Les contours d’un mécanisme efficace et indépendant des droits de l’homme ont été esquissés dans le cadre du Programme d’Action Décennal de l’OCI, adopté par le 3ème Sommet islamique extraordinaire, tenu à La Mecque, au Royaume d’Arabie Saoudite, les 7-8 décembre 2005. Par conséquent, la création de la CPIDH a été énoncée dans la nouvelle Charte de l’Organisation, adoptée par le 11ème Sommet islamique, réuni à Dakar, au Sénégal, les 13-14 mars 2008. La Commission a été officiellement lancée avec l’adoption de son Statut par la 38ème Session du Conseil des ministres des Affaires étrangères (CMAE), tenue à Astana, au Kazakhstan, du 28 au 30 juin 2011.

Notre vision

La Commission naissante s’est depuis révélée comme étant un mécanisme des droits de l’homme entièrement fonctionnel poursuivant ses objectifs et ses missions multidimensionnels. Dès sa première session ordinaire, la Commission a adopté un ensemble de cinq principes directeurs pour ses travaux, lesquels principes ont été présentés par le Secrétaire général de l’OCI, dans son discours inaugurale de ladite session. Il s’agit notamment des principes de complémentarité, d’introspection, de priorisation, d’approche progressive et de crédibilité

Durant la première année de sa création, la Commission a élaboré ses règles de procédure, qui ont été adoptées par la 39ème Session du CMAE, de même qu’elle a identifié les domaines prioritaires, en l’occurrence les droits de la femme, les droits de l’enfant, Islamophobie / Minorités musulmanes, droit au développement et le l’éducation aux droits de l’homme. La CPIDH a, également, réalisé des programmes d’assistance au profit des Etats membres dans plusieurs domaines, à l’instar de la promotion des droits humains et de la révision des législations nationales respectives, en plus des conseils fournis à propos des obligations dans le cadre des instruments internationaux des droits de l’Homme, ainsi que des campagnes de sensibilisation aux droits humains et la garantie d’une assistance technique pour le renforcement des capacités, etc. 

Travaux en cours

Dans le court laps de trois années, elle a délibéré sur un certain nombre de questions importantes de préoccupation contemporaine telles que les droits de la femme et de l’enfant, le droit au développement, la lutte contre l'islamophobie, l'extrémisme et l'intolérance ainsi que la situation des droits de l'homme dans différents pays. En plus d'écrire un certain nombre de rapports sur des sujets spécifiques prévus par la CFM comme la situation des ressources humaines dans la République centrafricaine, l'impact négatif des sanctions économiques et financières sur la pleine jouissance des droits humains des peuples des pays ciblés de l'OCI et la lutte contre l'islamophobie. Elle a également finalisé ses règles de procédure, créé des groupes de travail spécifiques / mécanismes pour se focaliser sur les questions fondamentales qui préoccupent la Commission. La CPIDH interagit régulièrement avec d'autres mécanismes régionaux et internationaux des droits humains et entend collaborer sur des questions d'intérêt commun pour renforcer les valeurs universelles des droits humains à tous les niveaux. Des informations détaillées sur ses activités, y compris les sessions ordinaires et autres séminaires/ateliers. 

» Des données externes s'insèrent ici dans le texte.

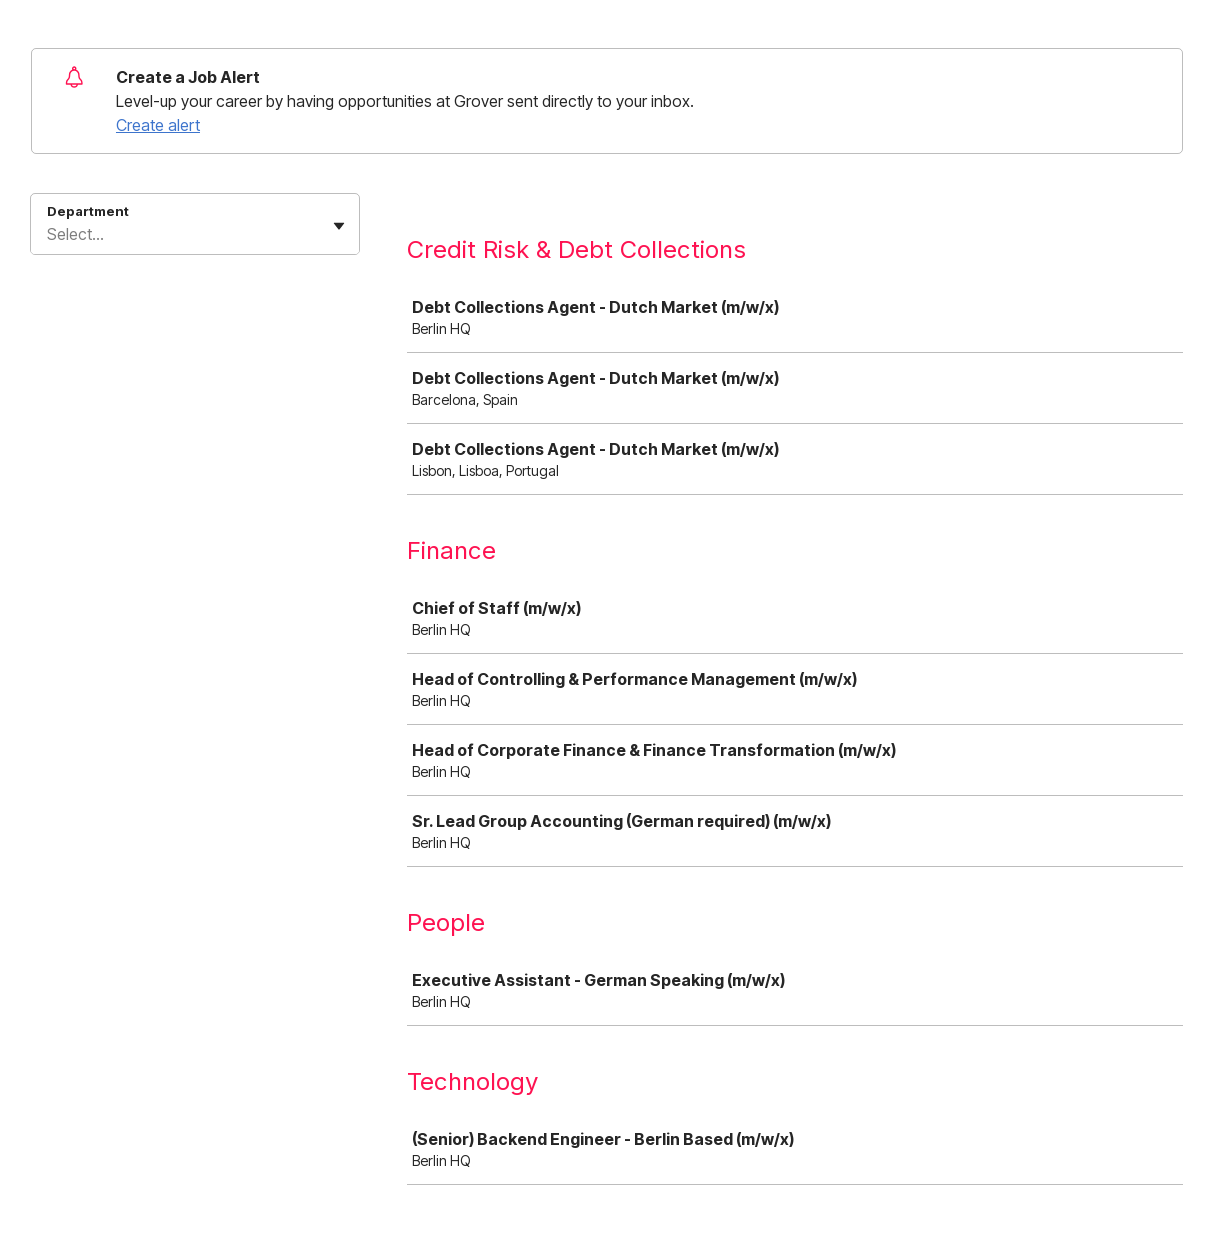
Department (88, 211)
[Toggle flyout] (339, 226)
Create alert (158, 125)
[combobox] (49, 234)
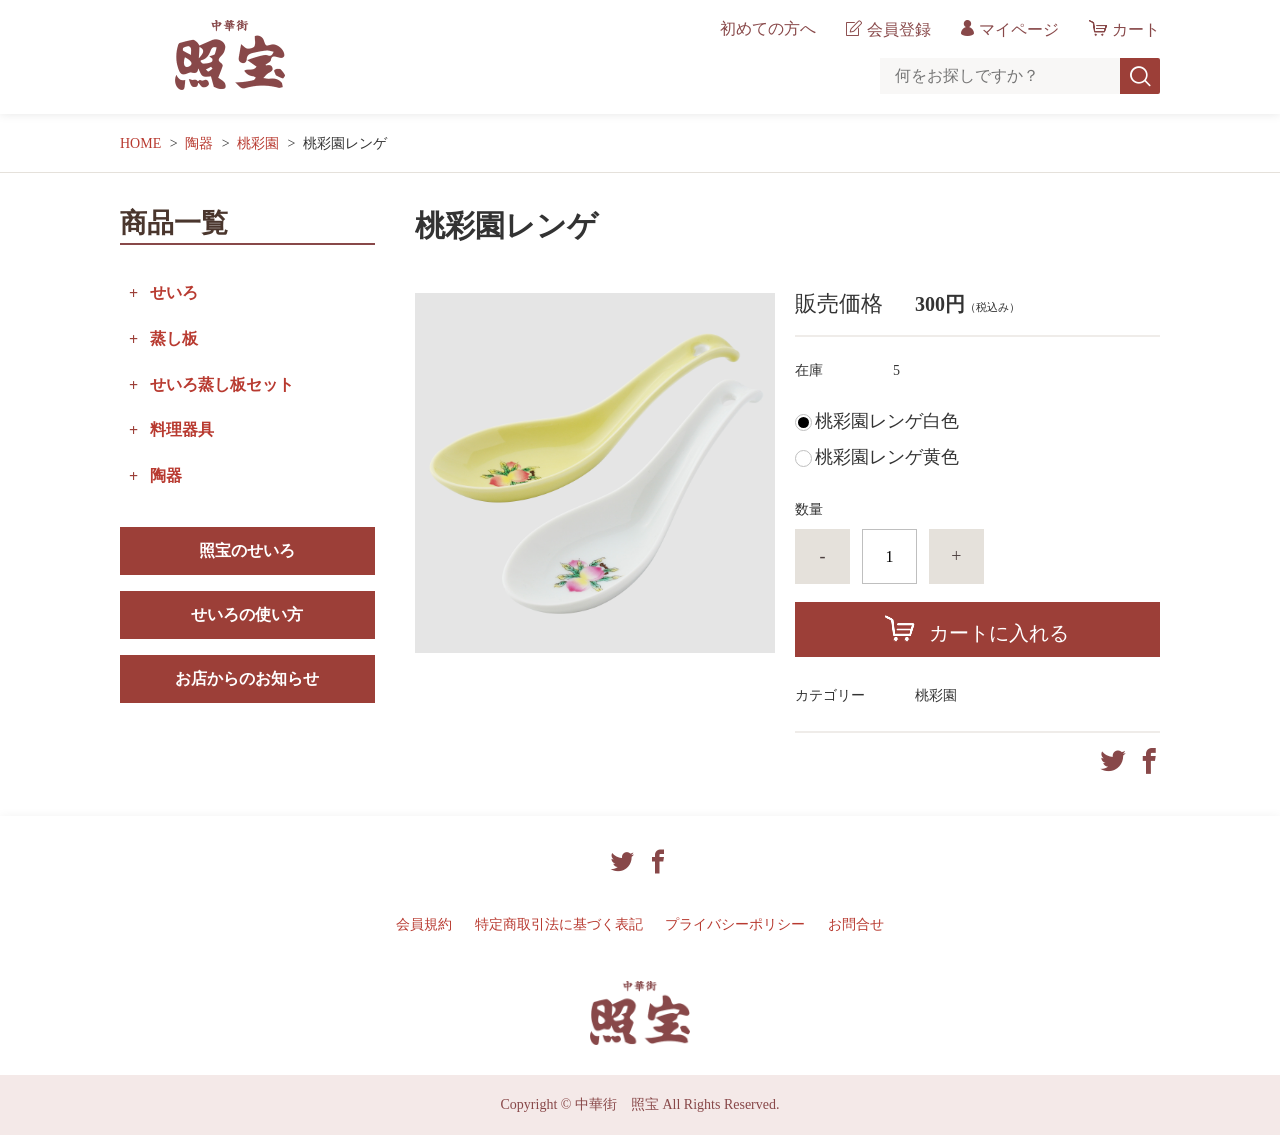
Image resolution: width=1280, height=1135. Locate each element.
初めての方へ (768, 29)
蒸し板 (174, 338)
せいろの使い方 (247, 614)
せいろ (174, 292)
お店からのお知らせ (247, 678)
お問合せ (856, 924)
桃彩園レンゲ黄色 (887, 457)
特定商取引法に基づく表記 (559, 924)
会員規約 (424, 924)
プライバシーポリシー (735, 924)
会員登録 (899, 29)
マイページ (1019, 29)
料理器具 (182, 429)
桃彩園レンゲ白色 (887, 421)
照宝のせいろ (247, 550)
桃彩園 (258, 143)
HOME (140, 143)
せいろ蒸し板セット (222, 384)
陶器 (199, 143)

La CPIDH est déterminée à jouer pleinement son rôle au sein et en dehors des États membres. Dans le cadre de son processus de travail, la Commission sera ouverte à tout point de vue ou proposition destinés à promouvoir les nobles valeurs islamiques de justice et d’équité et à consacrer l’idéal reconnu par la Déclaration universelle des Droits de l’Homme dans son premier préambule : “ … la reconnaissance de la dignité inhérente à tous les membres de la famille humaine et de leurs droits égaux et inaliénables constitue le fondement de la liberté, de la justice et de la paix dans le monde”.